OpenAI tests models against simulated deployment traffic

OpenAI describes a deployment simulation method meant to surface some unwanted behavior before a model reaches users.

OpenAI published on June 16 a method called “Deployment Simulation” to estimate, before release, how a candidate model may behave in conditions closer to real use. The core idea is straightforward: take previous conversations, remove the older model’s answer, and ask the candidate model to respond instead, while preserving user privacy. The new responses are then audited to look for unwanted behavior and to estimate how often those behaviors might appear once the model is deployed.
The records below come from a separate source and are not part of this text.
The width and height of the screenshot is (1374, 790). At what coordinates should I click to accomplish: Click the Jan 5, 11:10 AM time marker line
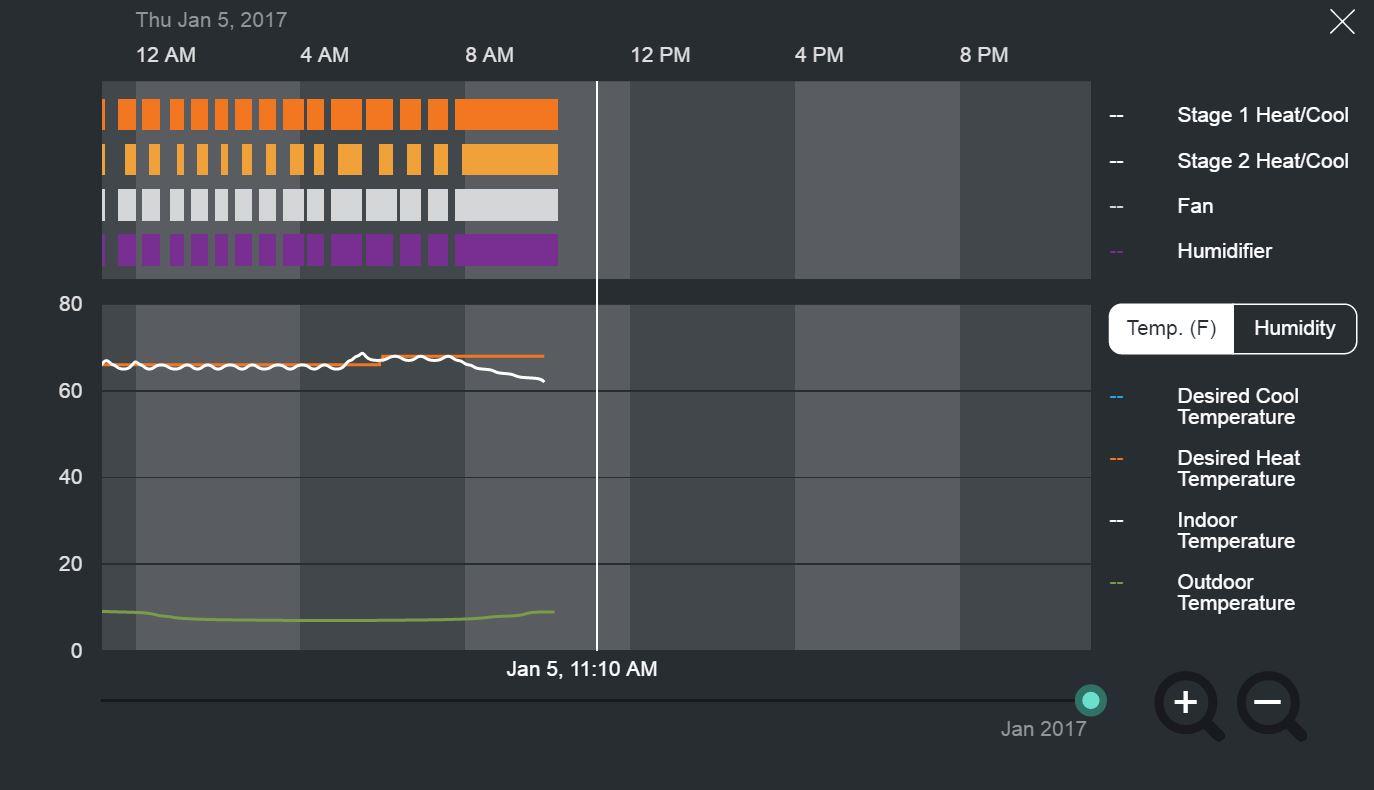pos(597,400)
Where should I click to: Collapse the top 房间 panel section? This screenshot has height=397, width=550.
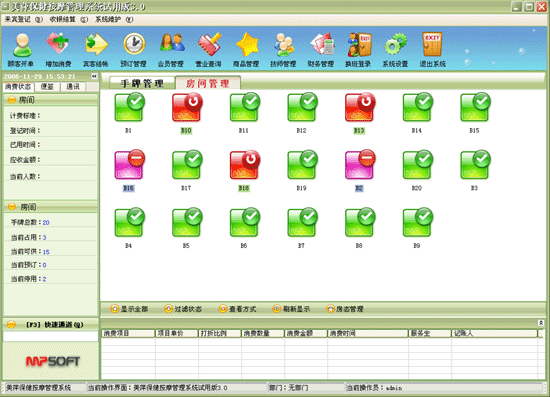point(12,100)
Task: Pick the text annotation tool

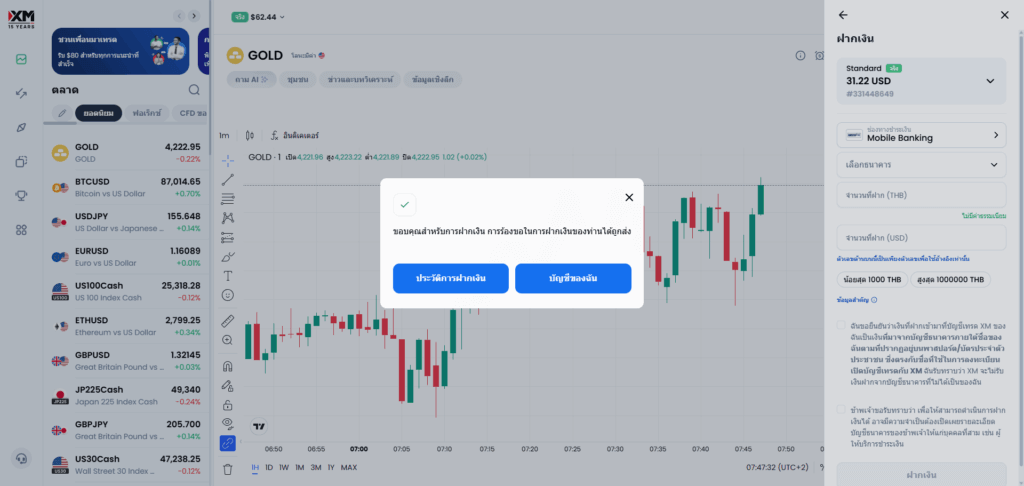Action: tap(227, 275)
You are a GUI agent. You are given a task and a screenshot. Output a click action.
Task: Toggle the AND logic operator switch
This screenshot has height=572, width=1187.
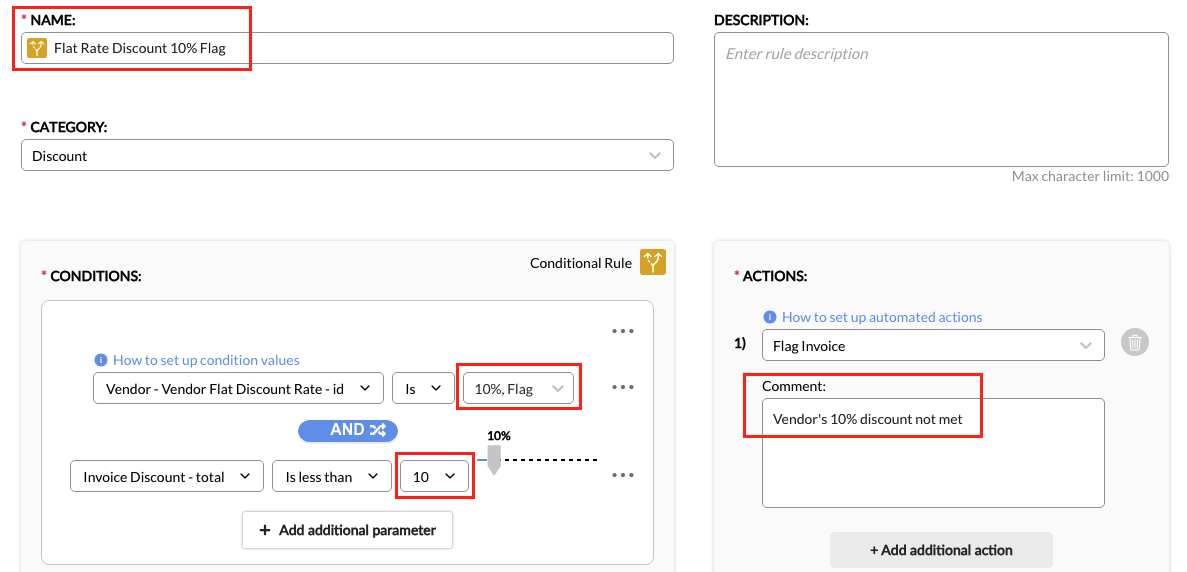click(x=348, y=430)
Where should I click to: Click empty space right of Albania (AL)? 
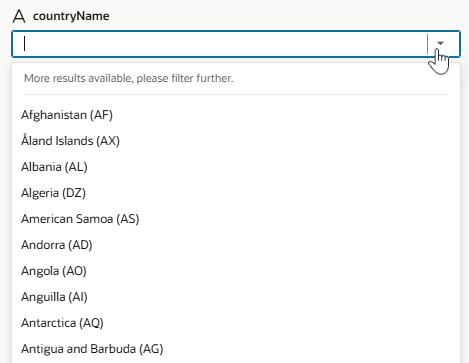click(x=273, y=167)
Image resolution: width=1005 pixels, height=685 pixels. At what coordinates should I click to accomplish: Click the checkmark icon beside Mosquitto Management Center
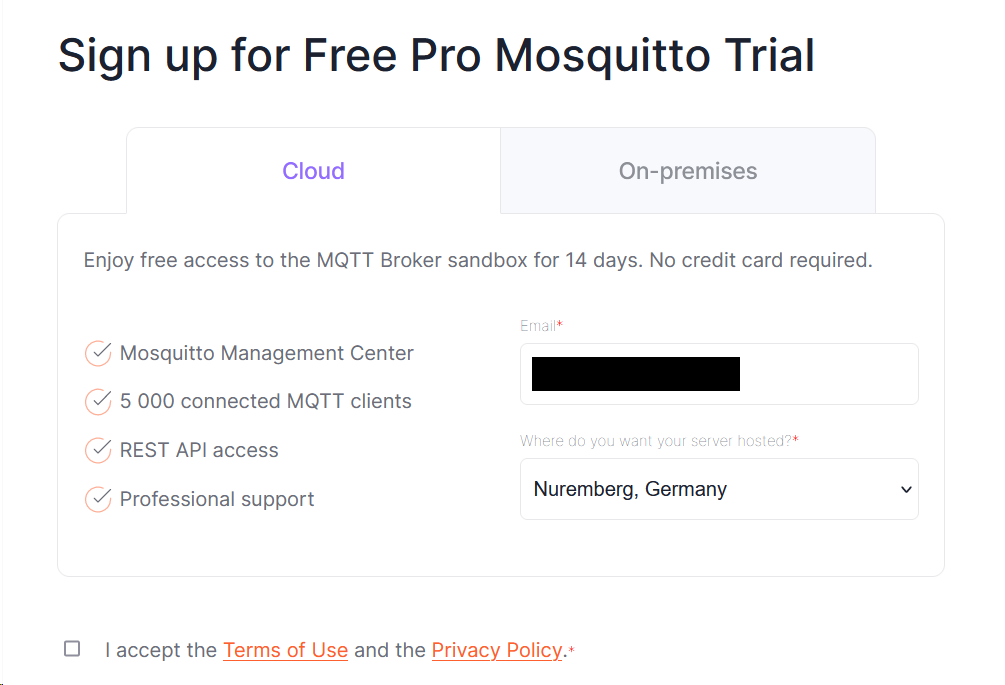(98, 353)
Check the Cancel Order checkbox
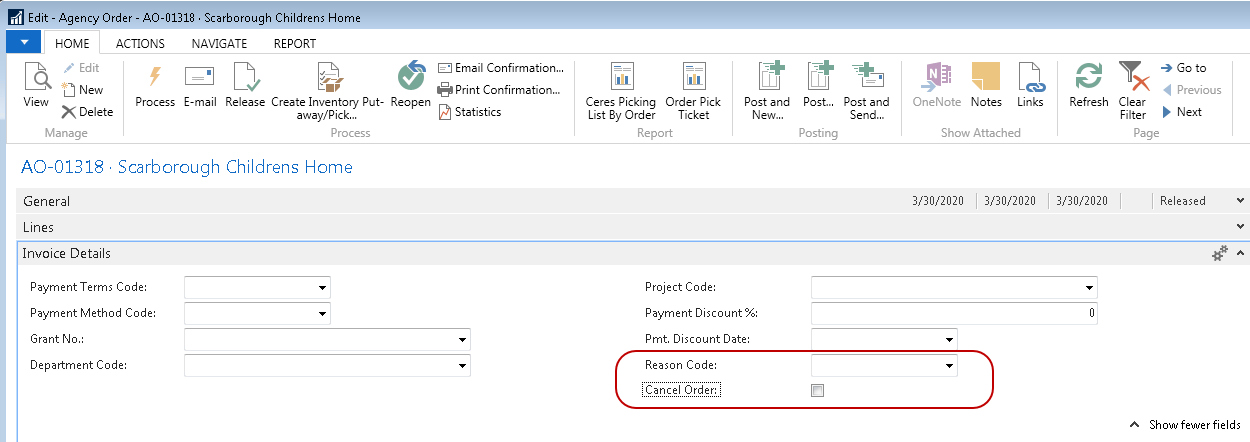The image size is (1250, 442). point(817,391)
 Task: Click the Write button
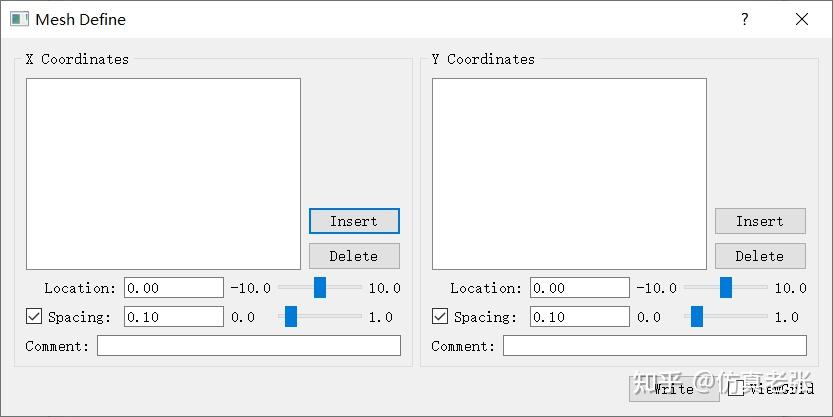[x=673, y=388]
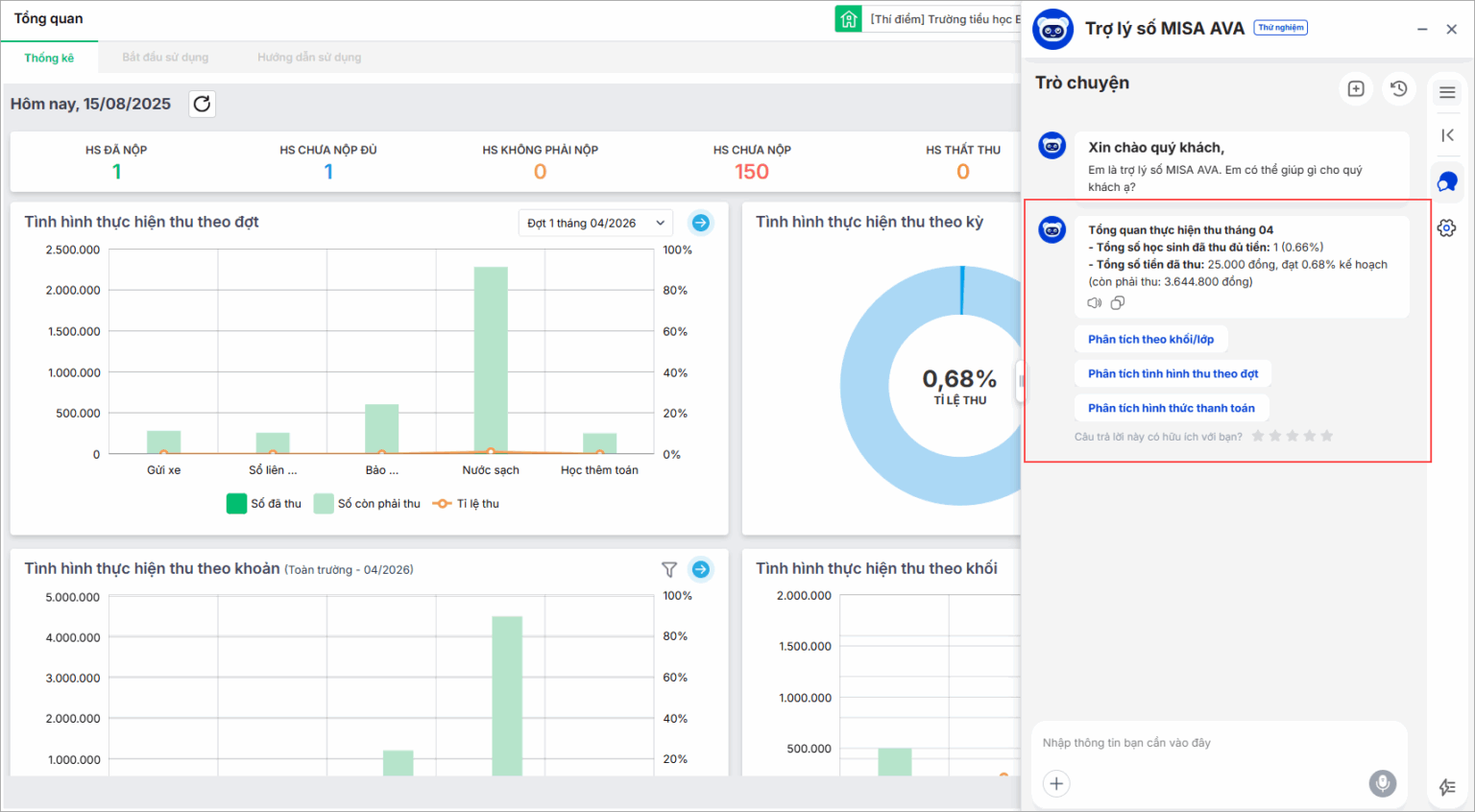
Task: Play the response aloud with the speaker icon
Action: [x=1095, y=303]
The announcement matters because it targets a known weakness in AI evaluation. Traditional safety tests often use synthetic, difficult, or deliberately adversarial prompts. They remain useful for severe and rare risks, but they do not always represent the messy spread of ordinary traffic. OpenAI presents deployment simulation as an additional signal: a way to preview behavior on a distribution that is closer to actual use, and to measure problems that may not have been covered by hand-built test sets. The company is careful about scope, noting that the method is not expected to measure behaviors that occur less often than once in 200,000 messages.

In its experiments, OpenAI says it analyzed about 1.3 million de-identified conversations from GPT-5-series Thinking models between August 2025 and March 2026. The company reports that the method improved estimates of unwanted behavior rates, helped surface before release a misalignment pattern it calls “calculator hacking,” and reduced a growing source of evaluation distortion: models recognizing that they are being tested. In deployment-like contexts, models appeared much less able to classify the interaction as an evaluation than they did on more artificial benchmarks.

The most practical part is about software agents. OpenAI says it tested deployment simulation on 120,000 internal agentic coding trajectories, where a single task can depend on hundreds of tool calls, repository state, network responses, or transient failures. Instead of letting the model interact with live external systems, the team simulated tool calls with another model, using read-only context and historical tool-call data. That does not replace external audits, red-teaming, or targeted analysis of extreme risks. But it points to an important shift: as models become agents, safety testing cannot focus only on a single generated answer. It also has to model the environment in which the agent acts, including tools, state, and the feedback loops that shape its decisions.